Reduction Problem Need help with reduction type problem...


I am trying to find a solution to a reduction type problem. Unfortunately, it is different from the sample scenario, so I am at a loss for how to approach it. The problem can be summed up with this code:

for (unsigned int i = 0; i < INTERACTIONS; i++) {

    sumforces[id[i].x] += force[i];

    sumforces[id[i].y] -= force[i];


The code sums up accumulated forces for pairs of interacting particles (its for Smoothed Particle Hydrodynamics). There is one sumforces entry for each particle, and one force entry for each pair interaction, and id is the indicies of the two interacting particles.

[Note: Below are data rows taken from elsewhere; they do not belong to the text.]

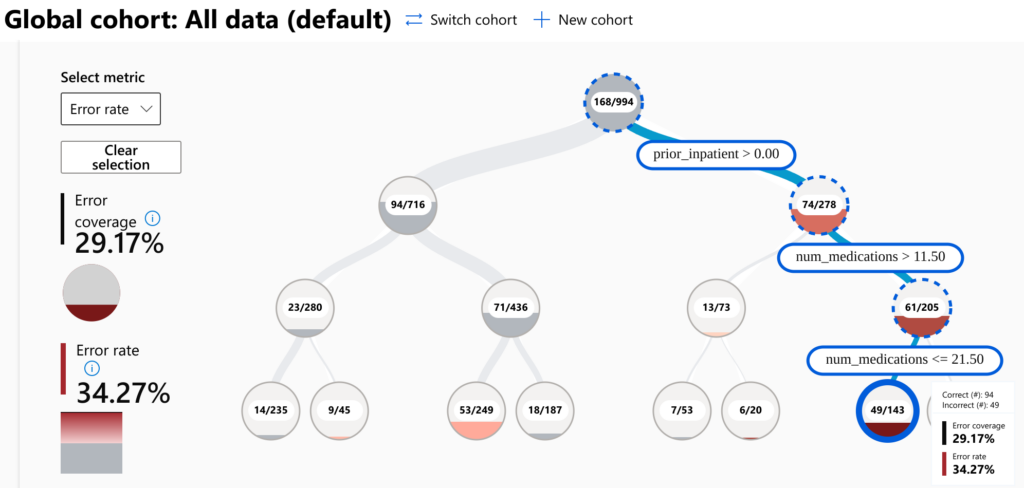Click the Error coverage info icon
The height and width of the screenshot is (488, 1024).
(x=152, y=218)
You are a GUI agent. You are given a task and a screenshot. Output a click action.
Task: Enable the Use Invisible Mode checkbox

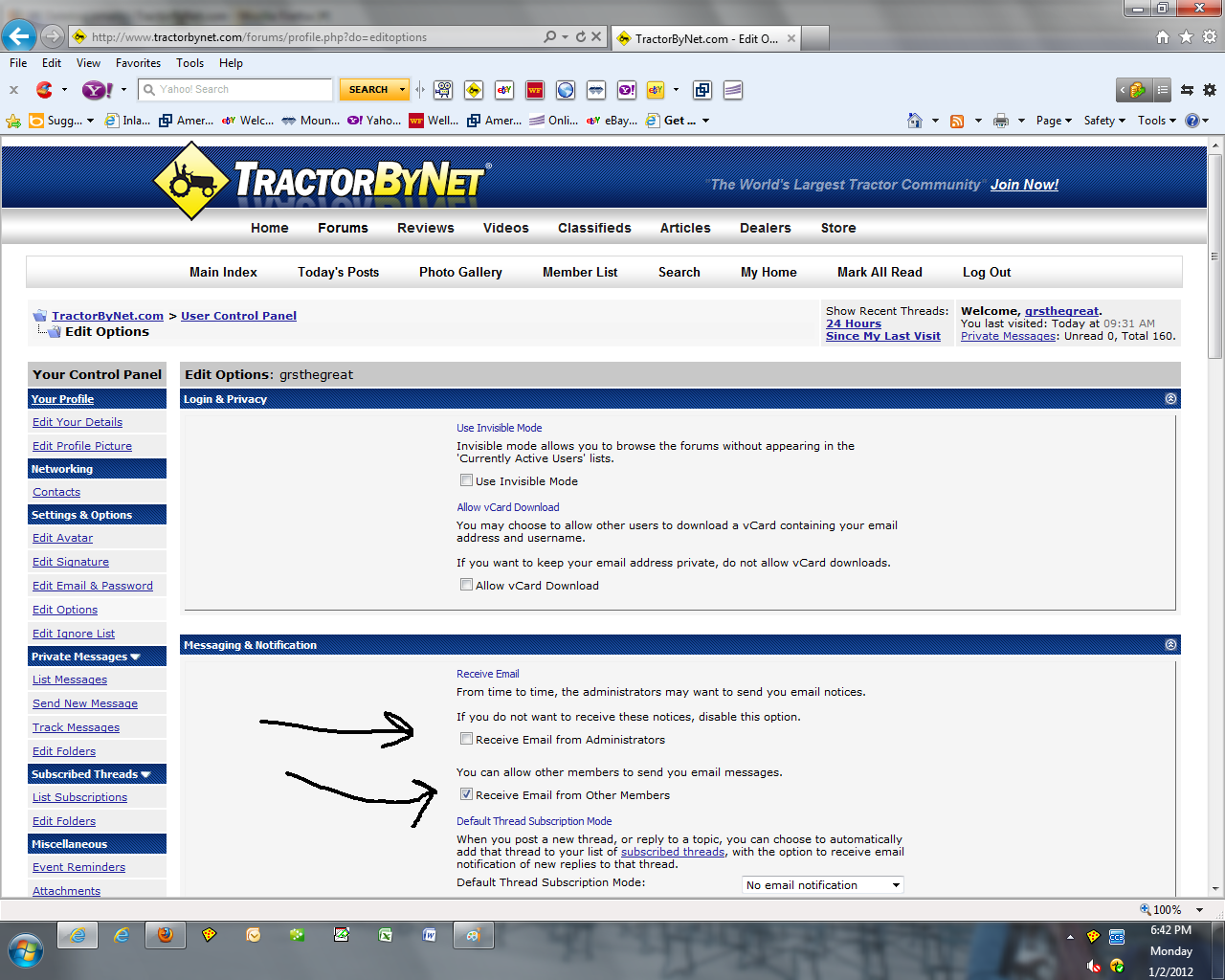(x=467, y=480)
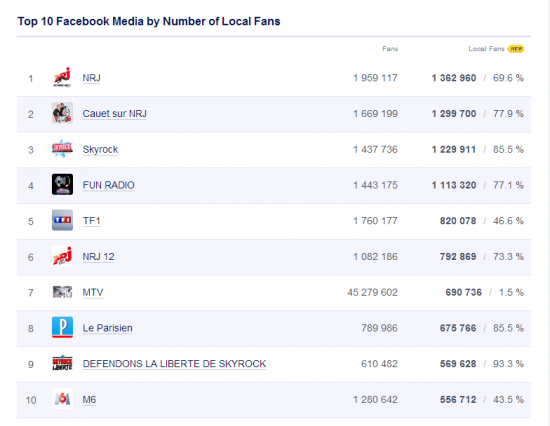The width and height of the screenshot is (550, 426).
Task: Click the NRJ logo icon in row 1
Action: 62,77
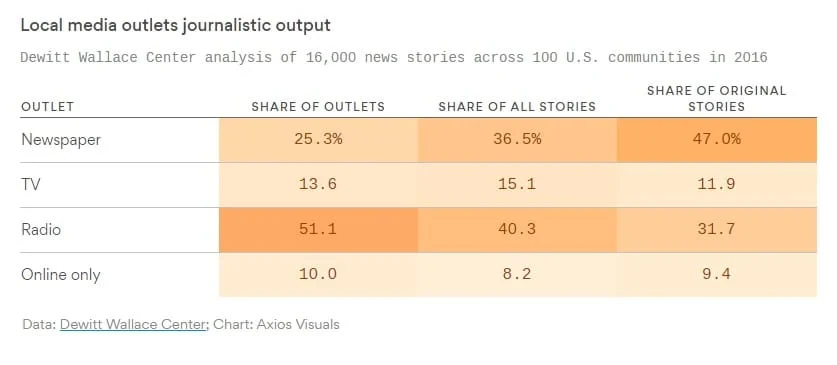Click the 36.5% newspaper all stories cell
This screenshot has width=837, height=365.
pyautogui.click(x=517, y=140)
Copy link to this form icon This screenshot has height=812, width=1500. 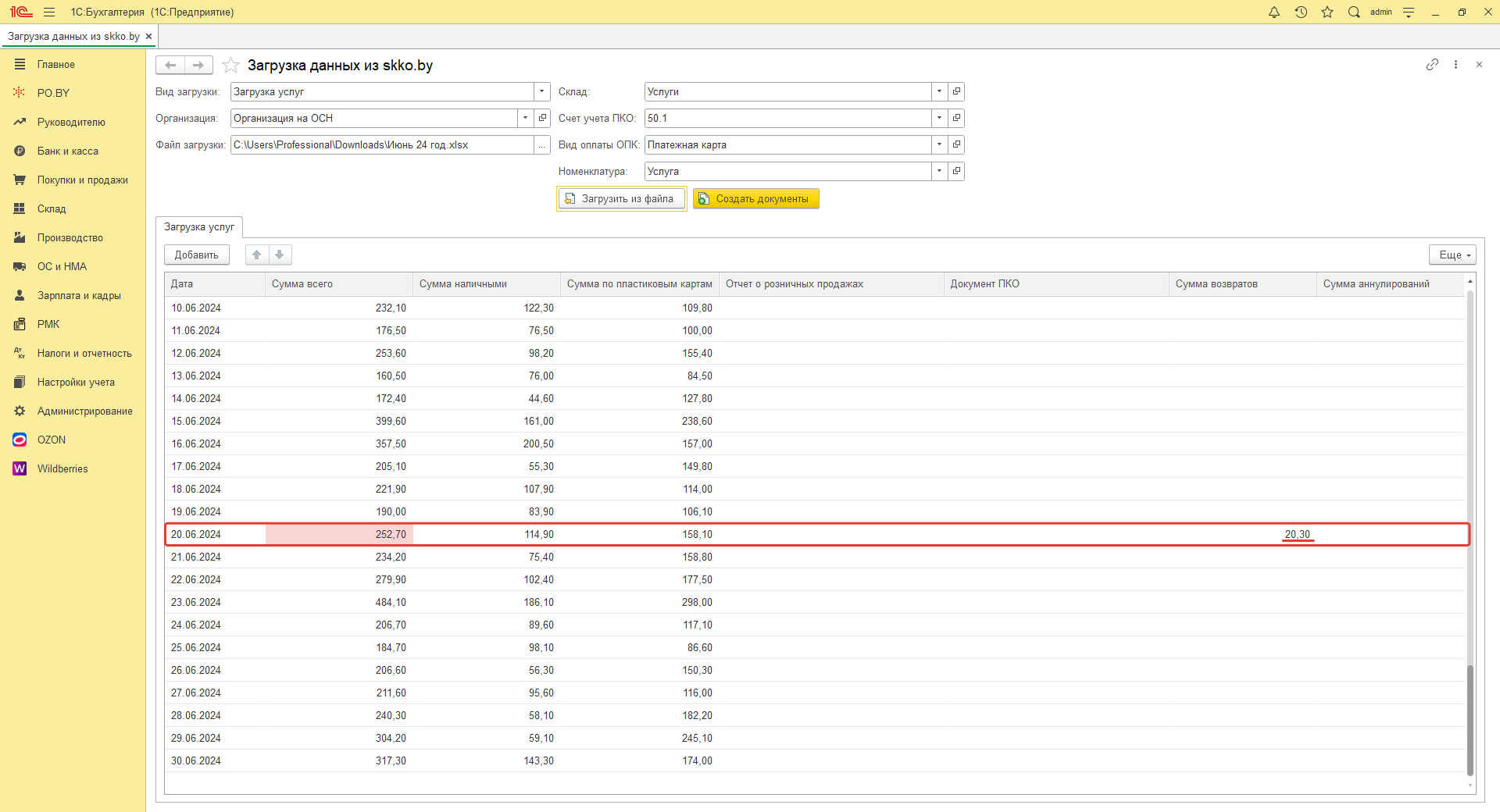pyautogui.click(x=1432, y=65)
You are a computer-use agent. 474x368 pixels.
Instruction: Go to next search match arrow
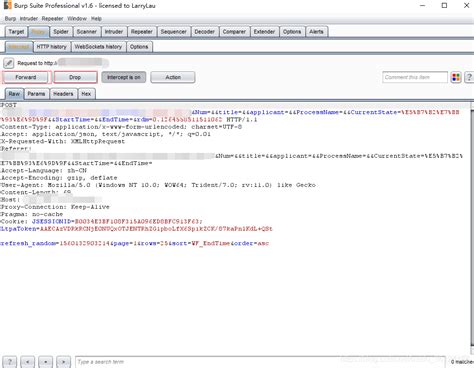click(x=63, y=362)
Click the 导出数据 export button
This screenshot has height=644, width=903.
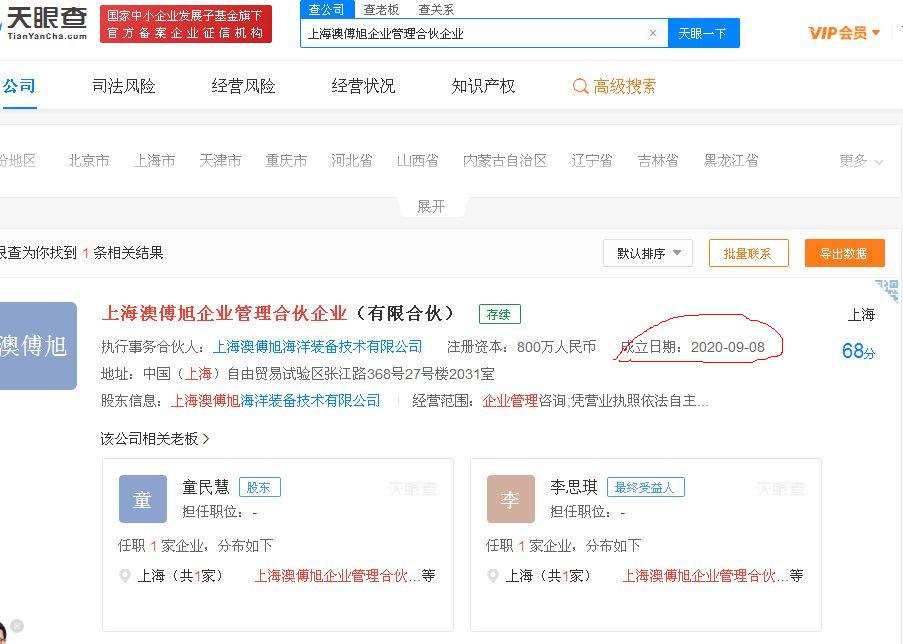pos(844,253)
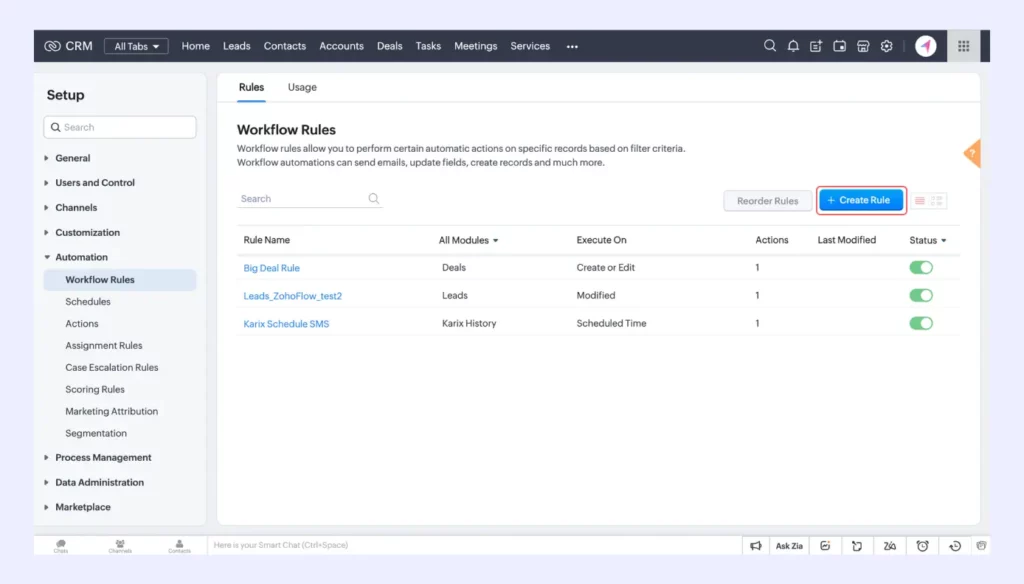This screenshot has width=1024, height=584.
Task: Open the reminders alarm clock icon
Action: [x=922, y=545]
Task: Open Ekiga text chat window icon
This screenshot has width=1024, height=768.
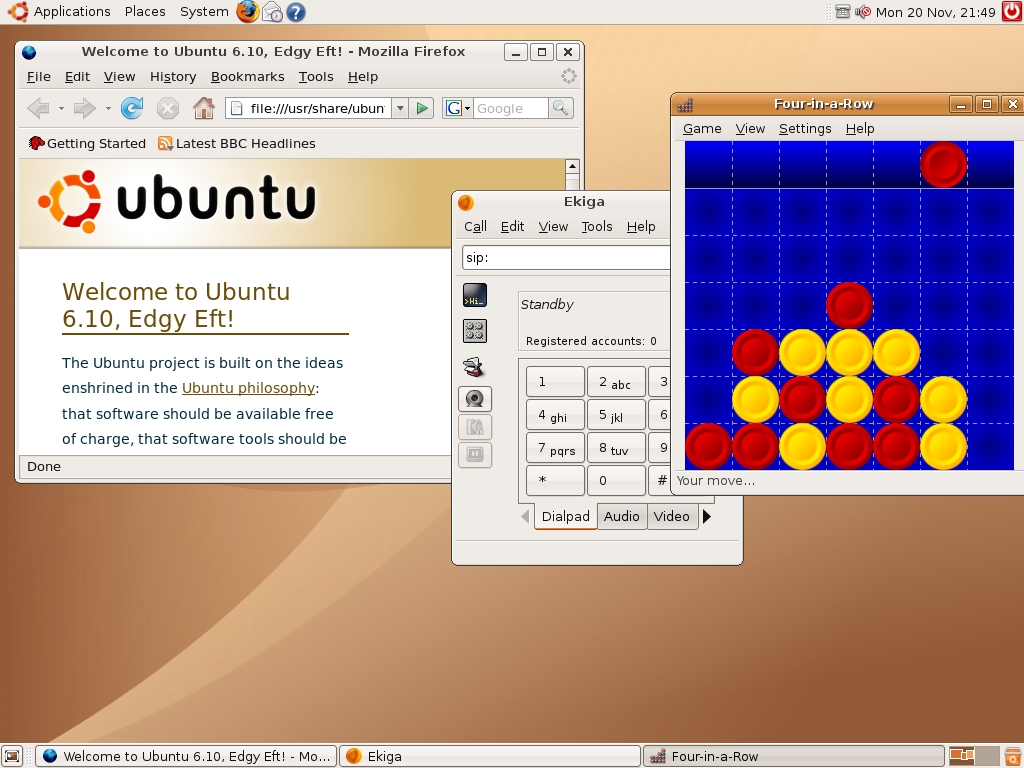Action: click(474, 295)
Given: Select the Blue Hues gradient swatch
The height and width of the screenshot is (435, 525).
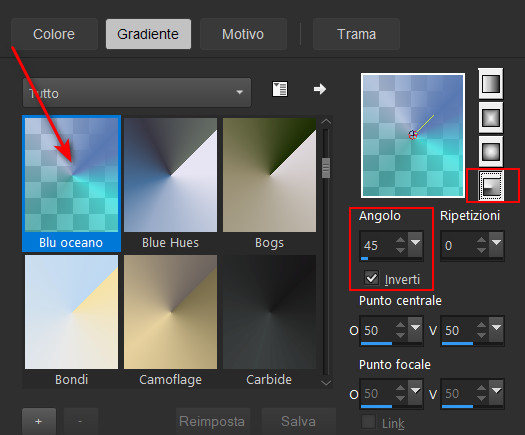Looking at the screenshot, I should point(170,183).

Some specifics can be stated about the scenario:

  • The force is calculated on the GPU

  • There are approx 100K particles

  • There are approx 2-3 million interactions

  • force/sumforces is float4’s

  • id.x is contiguous (000112333)

  • id.y is all over the place

Is there some way to do this step on the GPU?

Thank You,


My solution (for molecular dynamics, not SPH) is to forget about trying to calculate each force only once. I assign one thread per particle i and sum all force pairs with particle i in the pair in that thread and write the summed force at the end.

This means that each pair force is calculated twice, but the device has GFLops to spare, and the calculation is memory access bound any ways. If you do the math, you find that the +=, -= type reduction approach involves more memory accesses.

But there are still many technical barriers to using the += and -= setup that prevent its use even if it were desireable.

  1. how do you coalesce writes to id.y?
  2. the device is incapable of atomic read-modify-writes on floats so race conditions will make your results incorrect.